## DATA RECORDS
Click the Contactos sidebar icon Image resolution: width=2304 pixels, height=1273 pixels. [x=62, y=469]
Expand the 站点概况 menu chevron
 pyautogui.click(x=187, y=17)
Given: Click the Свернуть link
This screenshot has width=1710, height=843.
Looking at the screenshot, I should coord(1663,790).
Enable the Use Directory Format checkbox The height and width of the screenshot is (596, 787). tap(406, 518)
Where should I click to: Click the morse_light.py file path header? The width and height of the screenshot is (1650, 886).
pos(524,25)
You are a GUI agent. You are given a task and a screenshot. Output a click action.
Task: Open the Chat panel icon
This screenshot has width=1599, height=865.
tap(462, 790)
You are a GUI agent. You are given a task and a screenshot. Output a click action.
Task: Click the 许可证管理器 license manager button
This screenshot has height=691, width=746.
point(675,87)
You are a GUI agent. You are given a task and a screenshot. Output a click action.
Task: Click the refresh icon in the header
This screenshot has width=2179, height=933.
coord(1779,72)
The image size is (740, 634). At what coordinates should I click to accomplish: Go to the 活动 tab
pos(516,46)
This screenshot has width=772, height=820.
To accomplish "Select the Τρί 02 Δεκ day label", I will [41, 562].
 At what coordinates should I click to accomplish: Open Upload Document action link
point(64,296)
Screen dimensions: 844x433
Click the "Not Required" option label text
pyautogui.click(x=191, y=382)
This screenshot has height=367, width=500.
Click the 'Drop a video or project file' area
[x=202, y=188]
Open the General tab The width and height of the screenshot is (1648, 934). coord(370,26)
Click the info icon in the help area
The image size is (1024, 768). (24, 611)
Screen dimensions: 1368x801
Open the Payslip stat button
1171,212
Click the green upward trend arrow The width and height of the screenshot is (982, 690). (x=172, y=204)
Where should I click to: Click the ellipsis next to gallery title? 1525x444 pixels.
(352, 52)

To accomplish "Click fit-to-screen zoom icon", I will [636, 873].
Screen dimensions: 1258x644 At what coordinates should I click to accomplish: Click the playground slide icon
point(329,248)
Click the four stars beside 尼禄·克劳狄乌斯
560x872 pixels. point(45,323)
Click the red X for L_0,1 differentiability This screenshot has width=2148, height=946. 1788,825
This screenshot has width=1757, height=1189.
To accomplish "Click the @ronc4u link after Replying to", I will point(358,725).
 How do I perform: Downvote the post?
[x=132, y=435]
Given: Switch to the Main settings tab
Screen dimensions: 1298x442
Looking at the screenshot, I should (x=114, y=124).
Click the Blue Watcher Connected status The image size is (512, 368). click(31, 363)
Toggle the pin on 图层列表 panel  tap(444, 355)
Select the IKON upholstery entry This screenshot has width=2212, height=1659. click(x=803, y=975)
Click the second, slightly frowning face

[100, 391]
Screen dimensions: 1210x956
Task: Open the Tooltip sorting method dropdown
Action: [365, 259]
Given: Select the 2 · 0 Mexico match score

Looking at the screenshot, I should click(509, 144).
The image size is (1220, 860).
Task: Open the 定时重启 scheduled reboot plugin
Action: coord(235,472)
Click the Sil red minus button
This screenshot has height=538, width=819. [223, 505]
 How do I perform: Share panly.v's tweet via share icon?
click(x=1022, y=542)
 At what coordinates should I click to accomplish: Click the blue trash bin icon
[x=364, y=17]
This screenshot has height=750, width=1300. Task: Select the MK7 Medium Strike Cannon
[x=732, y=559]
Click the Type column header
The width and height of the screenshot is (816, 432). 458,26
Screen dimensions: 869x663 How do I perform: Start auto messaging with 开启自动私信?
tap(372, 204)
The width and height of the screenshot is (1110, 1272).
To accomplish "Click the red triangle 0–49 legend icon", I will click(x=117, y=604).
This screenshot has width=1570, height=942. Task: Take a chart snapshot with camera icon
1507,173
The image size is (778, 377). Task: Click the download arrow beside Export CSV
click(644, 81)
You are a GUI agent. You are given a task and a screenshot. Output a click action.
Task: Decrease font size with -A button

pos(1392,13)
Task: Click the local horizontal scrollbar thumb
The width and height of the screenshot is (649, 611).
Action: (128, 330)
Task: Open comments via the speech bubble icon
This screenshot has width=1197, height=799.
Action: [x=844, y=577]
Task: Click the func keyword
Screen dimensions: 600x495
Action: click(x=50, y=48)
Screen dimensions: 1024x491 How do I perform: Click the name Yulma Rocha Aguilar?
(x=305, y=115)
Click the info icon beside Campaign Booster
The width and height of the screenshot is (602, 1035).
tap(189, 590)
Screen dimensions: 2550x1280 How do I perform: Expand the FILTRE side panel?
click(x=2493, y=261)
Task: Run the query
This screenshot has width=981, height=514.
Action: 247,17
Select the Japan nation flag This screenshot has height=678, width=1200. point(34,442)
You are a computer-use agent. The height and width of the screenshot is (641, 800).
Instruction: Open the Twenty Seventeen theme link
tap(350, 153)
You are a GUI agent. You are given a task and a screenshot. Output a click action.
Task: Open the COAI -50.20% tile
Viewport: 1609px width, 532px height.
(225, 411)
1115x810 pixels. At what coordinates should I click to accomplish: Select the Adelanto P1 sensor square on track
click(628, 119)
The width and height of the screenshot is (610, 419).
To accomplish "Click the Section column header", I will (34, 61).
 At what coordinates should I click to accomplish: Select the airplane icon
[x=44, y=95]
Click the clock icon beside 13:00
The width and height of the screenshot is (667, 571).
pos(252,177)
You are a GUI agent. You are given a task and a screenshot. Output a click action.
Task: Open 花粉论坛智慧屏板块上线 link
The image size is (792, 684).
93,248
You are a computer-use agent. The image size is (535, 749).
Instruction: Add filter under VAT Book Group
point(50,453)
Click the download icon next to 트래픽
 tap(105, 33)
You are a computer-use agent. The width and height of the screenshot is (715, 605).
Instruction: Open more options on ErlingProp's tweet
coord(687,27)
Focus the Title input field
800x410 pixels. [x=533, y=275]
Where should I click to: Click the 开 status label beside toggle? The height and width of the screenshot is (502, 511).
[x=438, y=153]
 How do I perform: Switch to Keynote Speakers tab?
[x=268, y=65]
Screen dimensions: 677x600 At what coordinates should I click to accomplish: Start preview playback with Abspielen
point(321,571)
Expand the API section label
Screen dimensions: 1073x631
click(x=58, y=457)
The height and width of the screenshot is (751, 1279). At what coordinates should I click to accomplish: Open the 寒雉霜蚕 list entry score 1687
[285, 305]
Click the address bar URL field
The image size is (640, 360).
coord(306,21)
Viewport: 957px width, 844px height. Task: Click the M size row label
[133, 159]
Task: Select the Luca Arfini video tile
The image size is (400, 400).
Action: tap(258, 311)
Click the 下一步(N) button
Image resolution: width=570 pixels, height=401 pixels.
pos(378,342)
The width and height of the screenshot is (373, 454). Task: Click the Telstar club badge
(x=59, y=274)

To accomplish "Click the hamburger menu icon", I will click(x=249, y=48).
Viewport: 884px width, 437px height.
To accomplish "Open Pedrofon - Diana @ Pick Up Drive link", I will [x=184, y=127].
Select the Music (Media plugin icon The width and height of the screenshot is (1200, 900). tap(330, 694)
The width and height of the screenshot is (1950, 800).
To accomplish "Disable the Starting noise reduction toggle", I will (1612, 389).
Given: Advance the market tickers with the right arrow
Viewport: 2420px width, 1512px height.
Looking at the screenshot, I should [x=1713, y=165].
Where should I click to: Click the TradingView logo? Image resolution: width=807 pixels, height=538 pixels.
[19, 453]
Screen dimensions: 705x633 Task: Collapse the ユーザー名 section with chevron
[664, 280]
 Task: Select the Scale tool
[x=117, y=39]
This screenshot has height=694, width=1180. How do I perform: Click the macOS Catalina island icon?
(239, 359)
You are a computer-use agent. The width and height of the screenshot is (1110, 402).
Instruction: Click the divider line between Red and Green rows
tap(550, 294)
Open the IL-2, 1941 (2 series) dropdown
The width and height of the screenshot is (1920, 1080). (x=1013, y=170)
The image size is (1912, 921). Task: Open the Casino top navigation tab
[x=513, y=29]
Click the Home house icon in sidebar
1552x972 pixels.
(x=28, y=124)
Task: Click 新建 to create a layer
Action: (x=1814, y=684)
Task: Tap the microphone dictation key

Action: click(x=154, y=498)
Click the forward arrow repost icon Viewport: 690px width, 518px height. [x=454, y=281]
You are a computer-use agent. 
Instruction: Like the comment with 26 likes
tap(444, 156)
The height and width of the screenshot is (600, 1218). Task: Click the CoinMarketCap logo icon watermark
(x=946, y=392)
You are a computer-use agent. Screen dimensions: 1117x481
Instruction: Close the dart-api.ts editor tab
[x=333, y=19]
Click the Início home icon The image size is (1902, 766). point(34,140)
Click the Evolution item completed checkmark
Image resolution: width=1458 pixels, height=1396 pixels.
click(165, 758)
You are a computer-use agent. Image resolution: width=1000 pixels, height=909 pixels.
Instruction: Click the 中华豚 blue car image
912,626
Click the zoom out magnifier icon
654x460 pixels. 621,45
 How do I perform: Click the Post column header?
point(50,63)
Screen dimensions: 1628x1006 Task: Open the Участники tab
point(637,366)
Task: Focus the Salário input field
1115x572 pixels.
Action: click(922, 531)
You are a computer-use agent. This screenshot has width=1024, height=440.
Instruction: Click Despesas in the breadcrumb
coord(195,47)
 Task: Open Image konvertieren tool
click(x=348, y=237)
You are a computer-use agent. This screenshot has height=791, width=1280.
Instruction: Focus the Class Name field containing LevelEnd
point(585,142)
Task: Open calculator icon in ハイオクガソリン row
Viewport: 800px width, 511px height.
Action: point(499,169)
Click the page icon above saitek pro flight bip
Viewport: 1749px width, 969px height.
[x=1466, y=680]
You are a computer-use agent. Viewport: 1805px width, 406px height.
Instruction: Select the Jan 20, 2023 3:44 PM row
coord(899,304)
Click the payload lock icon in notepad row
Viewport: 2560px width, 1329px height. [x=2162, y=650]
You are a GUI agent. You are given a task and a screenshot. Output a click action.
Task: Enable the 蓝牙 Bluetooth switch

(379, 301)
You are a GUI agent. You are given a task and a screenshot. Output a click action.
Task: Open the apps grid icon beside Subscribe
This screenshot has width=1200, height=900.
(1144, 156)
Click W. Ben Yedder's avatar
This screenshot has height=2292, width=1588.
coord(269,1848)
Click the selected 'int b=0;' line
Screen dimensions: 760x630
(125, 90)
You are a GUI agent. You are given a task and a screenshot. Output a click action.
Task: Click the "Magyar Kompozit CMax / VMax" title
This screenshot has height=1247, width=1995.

## JOB
Please rewrite the lines above as a numbered list, starting at the line that contains "You are a computer-use agent. Image" and ending at the line that contains "point(50,63)", leaving out any blank lines.

## WRITTEN ANSWER
1. You are a computer-use agent. Image resolution: width=1000 pixels, height=909 pixels.
2. Instruction: Click the 中华豚 blue car image
3. 912,626
4. Click the zoom out magnifier icon
5. 654x460 pixels. 621,45
6.  How do I perform: Click the Post column header?
7. point(50,63)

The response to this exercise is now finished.